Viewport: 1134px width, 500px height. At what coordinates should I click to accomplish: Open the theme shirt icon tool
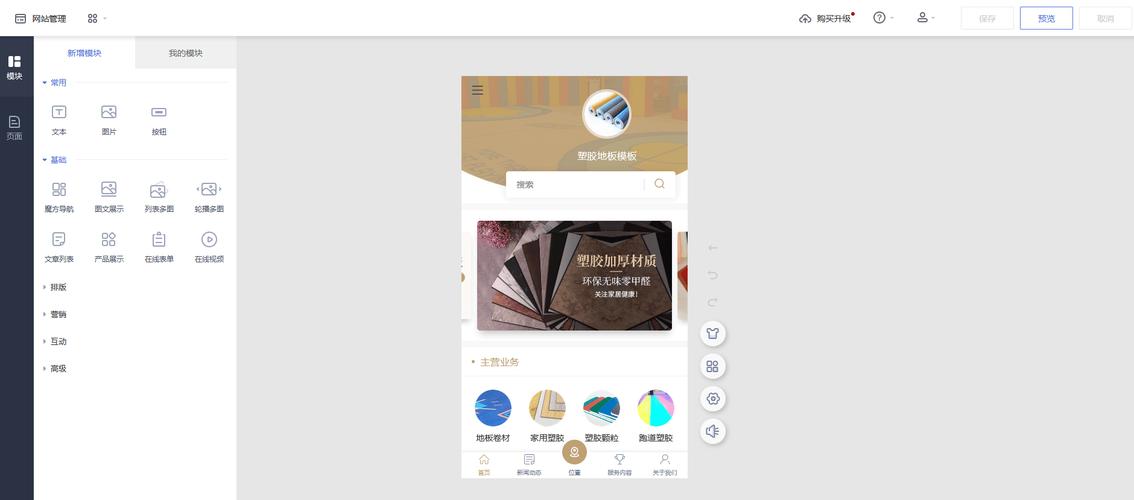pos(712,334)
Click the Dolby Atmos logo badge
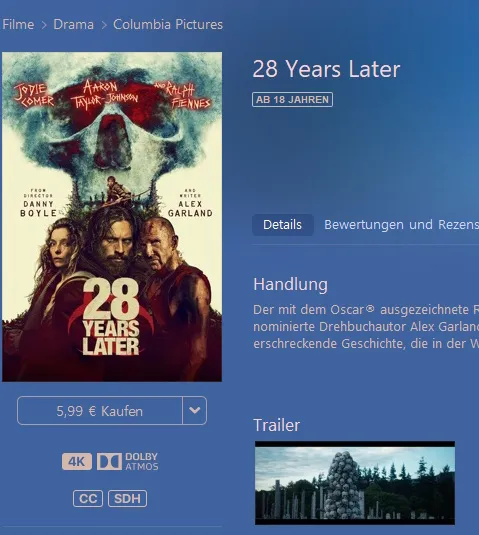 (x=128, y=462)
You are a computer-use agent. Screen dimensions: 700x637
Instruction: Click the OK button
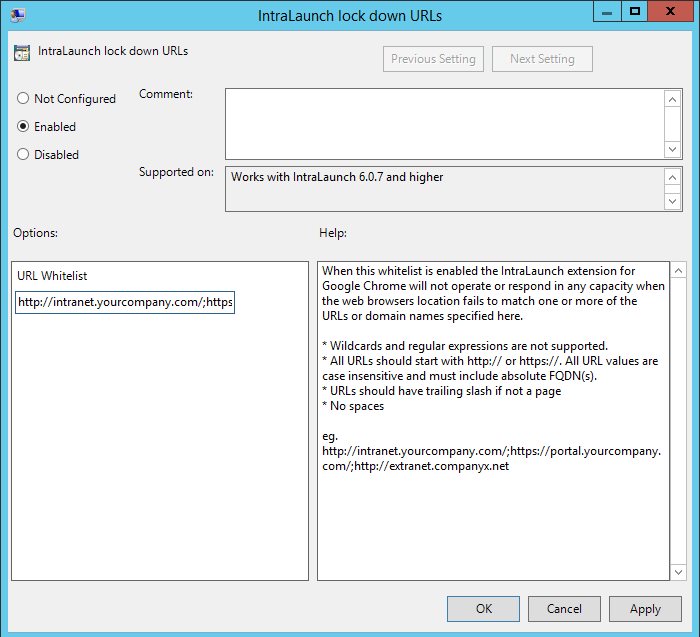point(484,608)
* * *
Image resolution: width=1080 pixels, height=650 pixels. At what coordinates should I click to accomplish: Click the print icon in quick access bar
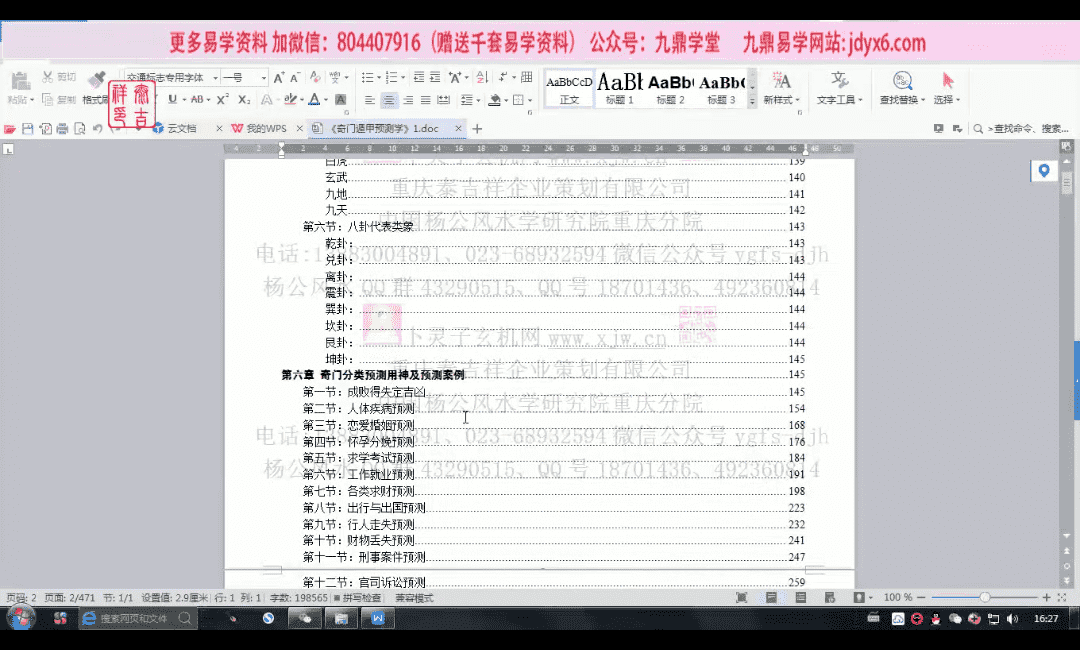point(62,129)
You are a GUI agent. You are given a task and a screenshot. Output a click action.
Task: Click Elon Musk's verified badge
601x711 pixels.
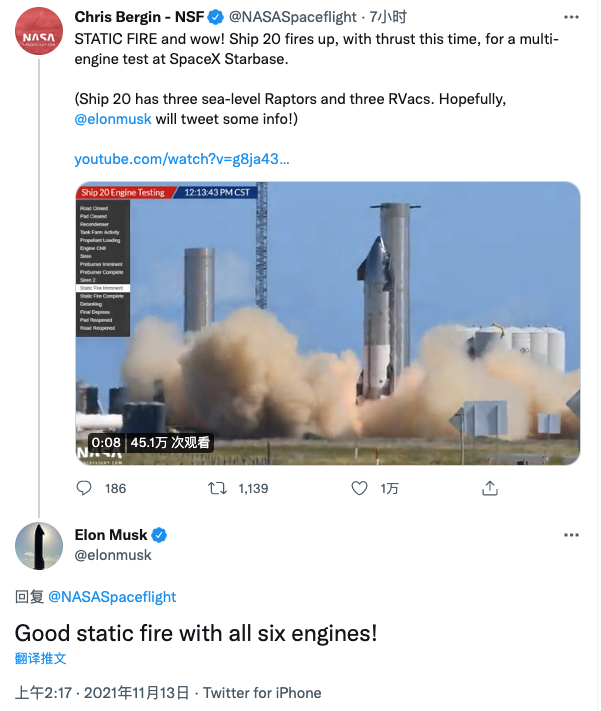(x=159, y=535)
---
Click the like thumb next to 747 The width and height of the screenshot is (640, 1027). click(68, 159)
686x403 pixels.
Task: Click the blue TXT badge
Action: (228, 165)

* [THE REQUEST] Report how many lines in the rows above contain the word "should", giving only the number.

* [REPLY TO THE TASK] 2